Keytruda (pembrolizumab) may be the top seller in non-small cell lung cancer thanks to its prized position as the first to gain FDA approval in a chemotherapy combination to treat never-before-treated patients. But Merck’s competitors are not going to let it hold that position without competition.
Tecentriq’s (atezolizumab) approval last December as part of a combination with Avastin (bevacizumab) and chemo was a step forward, but the use of two branded biologics makes it an expensive pairing that also adds some side effect risks.
The new approval allows Tecentriq to be used with two chemo agents called Abraxane (paclitaxel) and carboplatin, the same two chemotherapy drugs used in the four-drug combination.
FDA relied on data from the IMpower 130 study, which found that patients taking the Tecentriq-based combination on average lived significantly longer than patients taking only the chemotherapy — 18.6 months versus 13.9 months. Tecentriq patients also went longer without their disease worsening, lasting on average 7.2 months versus 6.5 months.
The patients in IMpower 130 had a type of lung cancer called non-squamous non-small cell disease that had spread to other parts of the body.
A comparative study for Keytruda was Keynote-189, which tested it in combination with pemetrexed and platinum-based chemotherapy. Patients in the Keytruda arm lived 22 months compared with 10.7 months for those in the chemo-only group, and lasted nine months without their disease worsening compared with 4.9 months for those on chemo alone.
In Keynote-189, Keytruda reduced the risk of death by 44%, compared with the 20% reduction for Tecentriq in IMpower 130.
The other two drugs approved in lung cancer in this class of drugs, called PD-1/L1 blockers, are Bristol-Myers Squibb’s Opdivo (nivolumab) and AstraZeneca’s Imfinzi (durvalumab). Both have reported positive data in first-line lung cancer in recent months, although in combination with chemotherapy and agents in another class called CTLA-4 inhibitors, which have substantial side effects.

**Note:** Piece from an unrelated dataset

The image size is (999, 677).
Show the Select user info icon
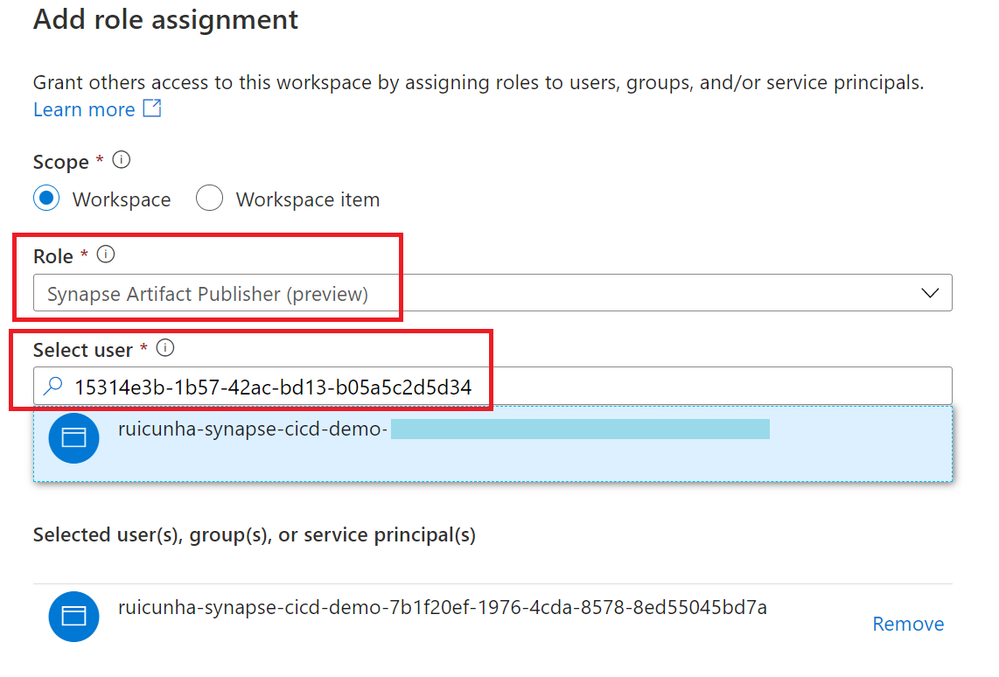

The approval should allow Tecentriq to vault ahead of Opdivo to take second place in non-small cell lung cancer sales in 2020, according to analysts from Cowen. Yet that lead might not last long, as Cowen predicts Opdivo will reclaim its advantage by 2022.
Merck will hold first place in the disease, with a forecast $8.6 billion in 2020 and $10 billion in 2021, Cowen said.